From our friends at DisabilityScoop.com, here’s a wonderful article about the fuzzy benefits of your favorite furry friend(s) on your favorite autistic kids.
For individuals with autism, bringing a new dog or cat into the household can lead to significant social improvements, a first-of-its-kind study finds.
Researchers reported Wednesday in the journal PLoS One that those with autism displayed improvements in two areas — “offering to share” and “offering comfort” — within a few years of welcoming a new animal into their lives.
Similar progress was not observed among study participants on the spectrum who lived with a pet since birth or those who never had a pet at all.
“This study reveals that in individuals with autism, pet arrival in the family setting may bring about changes in specific aspects of their socio-emotional development,” wrote the study’s lead author, Marine Grandgeorge of the Centre Hospitalier Régional Universitaire de Brest in France, and her colleagues. “To our knowledge, this is the first study showing an association between pet arrival and changes in prosocial behaviors.”
For the study, researchers compared individuals with autism who had dogs, cats or small animals like a hamster or rabbit in their home since birth to a control group made up of people with similar characteristics but who never lived with a pet.
They also looked at those on the spectrum who got a pet after age 5 as compared to individuals with autism without pets.
The 40 study participants were assessed using a test known as the Autism Diagnostic Interview-Revised, or ADI-R, that was conducted when they were ages 4 to 5 and then once more when the children were older.
Researchers also interviewed the individuals’ parents about the presence of any pets in their homes and, where animals were present, asked about the relationship between the person with autism and the pet.
While no change was seen for individuals without pets or those who had pets since birth, acquiring a new animal appeared to increase the likelihood of sharing and comforting parents or peers, two so-called prosocial behaviors.
The reason for the improvements is not entirely clear and more research is needed, the study authors said.

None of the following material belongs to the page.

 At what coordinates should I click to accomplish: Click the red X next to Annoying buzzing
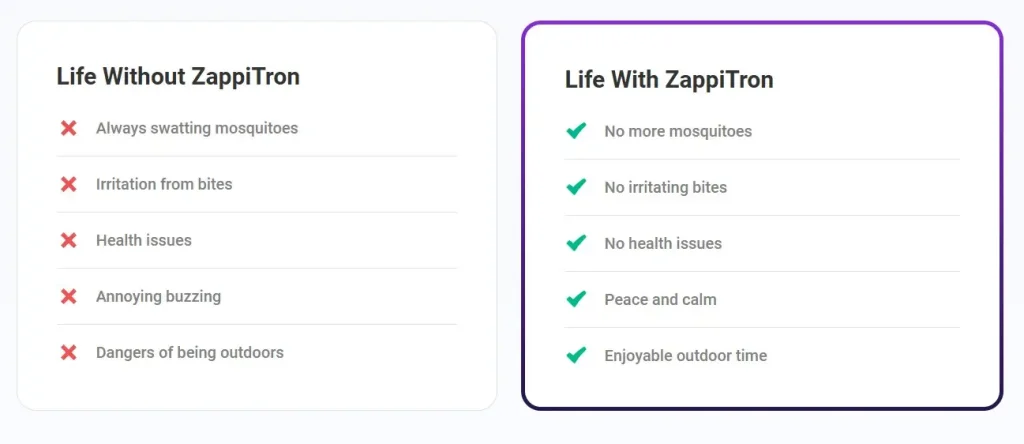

Interestingly, however, they indicated that children who acquired a new pet were much more likely to spend time petting or playing with their furry friend than those who had a pet since birth.
In about half of cases where a new pet came into the home, parents reported that they acquired the animal specifically for their child with autism, but whether or not that was the reason did not appear to influence the level of social progress that the individual achieved, researchers said.